*** Opening Raw data ***

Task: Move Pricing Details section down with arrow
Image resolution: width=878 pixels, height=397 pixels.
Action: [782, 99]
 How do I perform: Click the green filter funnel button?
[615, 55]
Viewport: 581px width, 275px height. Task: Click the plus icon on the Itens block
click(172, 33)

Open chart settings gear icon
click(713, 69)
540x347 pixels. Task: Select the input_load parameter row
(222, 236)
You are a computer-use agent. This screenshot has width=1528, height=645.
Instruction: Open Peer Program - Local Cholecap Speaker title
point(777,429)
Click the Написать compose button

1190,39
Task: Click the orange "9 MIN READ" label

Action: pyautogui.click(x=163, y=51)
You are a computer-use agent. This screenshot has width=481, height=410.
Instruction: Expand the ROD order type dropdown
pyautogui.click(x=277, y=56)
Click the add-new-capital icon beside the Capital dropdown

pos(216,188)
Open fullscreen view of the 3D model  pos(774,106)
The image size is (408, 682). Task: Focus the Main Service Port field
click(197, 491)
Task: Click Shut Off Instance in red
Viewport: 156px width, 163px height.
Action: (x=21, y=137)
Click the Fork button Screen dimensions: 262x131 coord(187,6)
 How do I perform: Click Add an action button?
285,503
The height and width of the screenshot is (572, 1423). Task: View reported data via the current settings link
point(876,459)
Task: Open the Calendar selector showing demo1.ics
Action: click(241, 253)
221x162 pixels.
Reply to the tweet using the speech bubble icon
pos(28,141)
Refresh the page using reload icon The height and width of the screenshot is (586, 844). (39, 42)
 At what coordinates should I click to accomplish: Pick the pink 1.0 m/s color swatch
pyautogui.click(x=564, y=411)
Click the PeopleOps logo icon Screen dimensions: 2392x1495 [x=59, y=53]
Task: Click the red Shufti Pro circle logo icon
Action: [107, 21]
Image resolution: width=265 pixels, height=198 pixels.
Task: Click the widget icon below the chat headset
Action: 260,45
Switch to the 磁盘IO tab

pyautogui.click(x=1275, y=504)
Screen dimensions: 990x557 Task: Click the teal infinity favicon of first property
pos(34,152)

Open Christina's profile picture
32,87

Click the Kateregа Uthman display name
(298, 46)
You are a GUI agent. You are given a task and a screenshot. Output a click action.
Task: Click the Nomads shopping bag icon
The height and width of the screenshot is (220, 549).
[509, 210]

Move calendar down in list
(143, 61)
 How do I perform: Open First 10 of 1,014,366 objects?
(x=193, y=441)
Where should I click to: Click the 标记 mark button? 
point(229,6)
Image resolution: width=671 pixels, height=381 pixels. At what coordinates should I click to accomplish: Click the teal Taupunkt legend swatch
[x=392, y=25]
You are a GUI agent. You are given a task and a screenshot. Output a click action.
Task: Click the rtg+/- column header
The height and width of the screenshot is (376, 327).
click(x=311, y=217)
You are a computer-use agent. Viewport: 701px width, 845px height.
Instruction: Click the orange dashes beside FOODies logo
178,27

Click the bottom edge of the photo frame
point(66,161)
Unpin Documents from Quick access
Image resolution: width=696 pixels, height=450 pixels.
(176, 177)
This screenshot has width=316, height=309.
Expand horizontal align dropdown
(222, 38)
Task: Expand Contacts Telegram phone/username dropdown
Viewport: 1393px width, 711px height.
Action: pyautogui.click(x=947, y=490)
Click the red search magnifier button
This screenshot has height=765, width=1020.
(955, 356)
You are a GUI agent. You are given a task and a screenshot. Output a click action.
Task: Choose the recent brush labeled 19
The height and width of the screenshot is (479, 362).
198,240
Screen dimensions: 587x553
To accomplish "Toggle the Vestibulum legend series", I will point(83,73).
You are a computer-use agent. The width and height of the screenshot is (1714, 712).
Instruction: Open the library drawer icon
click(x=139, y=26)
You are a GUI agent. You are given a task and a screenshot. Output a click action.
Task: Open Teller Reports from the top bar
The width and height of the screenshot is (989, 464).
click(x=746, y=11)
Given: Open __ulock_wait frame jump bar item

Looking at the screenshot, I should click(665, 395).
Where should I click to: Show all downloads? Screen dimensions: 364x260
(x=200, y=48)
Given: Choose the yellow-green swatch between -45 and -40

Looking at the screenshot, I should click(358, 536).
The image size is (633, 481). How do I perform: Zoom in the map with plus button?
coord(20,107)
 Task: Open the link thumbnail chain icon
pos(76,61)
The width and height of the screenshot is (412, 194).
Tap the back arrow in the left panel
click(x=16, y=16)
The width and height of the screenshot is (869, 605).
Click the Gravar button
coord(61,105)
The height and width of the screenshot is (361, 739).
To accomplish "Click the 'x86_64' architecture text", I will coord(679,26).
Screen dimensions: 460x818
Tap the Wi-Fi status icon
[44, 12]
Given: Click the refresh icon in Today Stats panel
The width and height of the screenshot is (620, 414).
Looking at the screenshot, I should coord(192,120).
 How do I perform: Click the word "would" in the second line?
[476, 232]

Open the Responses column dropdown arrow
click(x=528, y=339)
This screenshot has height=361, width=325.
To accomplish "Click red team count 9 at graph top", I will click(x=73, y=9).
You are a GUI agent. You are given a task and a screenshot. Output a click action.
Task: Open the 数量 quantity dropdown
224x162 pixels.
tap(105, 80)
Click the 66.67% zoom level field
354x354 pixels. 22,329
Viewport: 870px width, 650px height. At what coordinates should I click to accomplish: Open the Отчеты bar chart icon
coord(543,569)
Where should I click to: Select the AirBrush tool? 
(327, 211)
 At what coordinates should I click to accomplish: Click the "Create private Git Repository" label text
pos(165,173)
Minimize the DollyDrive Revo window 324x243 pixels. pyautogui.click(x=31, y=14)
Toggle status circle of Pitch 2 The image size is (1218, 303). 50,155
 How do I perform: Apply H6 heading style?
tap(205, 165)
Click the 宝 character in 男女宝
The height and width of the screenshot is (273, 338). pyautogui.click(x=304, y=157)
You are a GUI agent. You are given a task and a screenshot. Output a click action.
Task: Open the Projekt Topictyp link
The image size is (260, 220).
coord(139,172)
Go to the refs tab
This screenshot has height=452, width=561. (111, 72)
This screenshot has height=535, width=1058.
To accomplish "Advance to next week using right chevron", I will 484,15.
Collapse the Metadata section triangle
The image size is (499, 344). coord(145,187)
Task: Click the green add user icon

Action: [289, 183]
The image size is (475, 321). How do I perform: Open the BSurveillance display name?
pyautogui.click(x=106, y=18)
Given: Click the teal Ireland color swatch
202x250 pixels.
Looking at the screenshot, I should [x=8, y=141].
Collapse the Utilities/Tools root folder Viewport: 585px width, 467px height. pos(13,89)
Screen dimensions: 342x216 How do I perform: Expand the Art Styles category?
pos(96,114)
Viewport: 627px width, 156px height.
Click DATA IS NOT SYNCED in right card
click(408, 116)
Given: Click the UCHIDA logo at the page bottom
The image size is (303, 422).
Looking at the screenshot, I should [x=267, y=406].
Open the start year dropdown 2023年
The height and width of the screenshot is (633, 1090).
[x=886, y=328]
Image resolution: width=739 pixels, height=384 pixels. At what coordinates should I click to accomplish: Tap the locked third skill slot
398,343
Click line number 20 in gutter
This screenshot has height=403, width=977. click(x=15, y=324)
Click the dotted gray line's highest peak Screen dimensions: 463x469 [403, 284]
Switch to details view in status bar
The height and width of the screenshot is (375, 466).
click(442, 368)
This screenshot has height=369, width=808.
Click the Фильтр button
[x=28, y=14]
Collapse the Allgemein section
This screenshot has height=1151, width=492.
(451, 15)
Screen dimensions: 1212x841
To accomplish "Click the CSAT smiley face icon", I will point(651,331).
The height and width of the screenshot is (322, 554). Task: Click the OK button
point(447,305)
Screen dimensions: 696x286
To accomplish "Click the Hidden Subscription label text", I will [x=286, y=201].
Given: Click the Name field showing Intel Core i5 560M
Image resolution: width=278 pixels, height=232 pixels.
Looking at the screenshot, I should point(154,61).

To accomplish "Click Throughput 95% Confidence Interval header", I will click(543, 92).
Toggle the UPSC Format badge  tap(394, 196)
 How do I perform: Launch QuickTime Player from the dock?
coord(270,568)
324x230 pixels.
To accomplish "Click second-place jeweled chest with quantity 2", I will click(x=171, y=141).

*** Closing Raw data ***

Work request :: Could you repeat exactly the lines above from the line with "The image size is (408, 682)." up to and including the line with "Click the Fork", and only those?

Answer box ::
The image size is (408, 682). Task: Focus the Main Service Port field
click(197, 491)
Task: Click Shut Off Instance in red
Viewport: 156px width, 163px height.
Action: (x=21, y=137)
Click the Fork button Screen dimensions: 262x131 coord(187,6)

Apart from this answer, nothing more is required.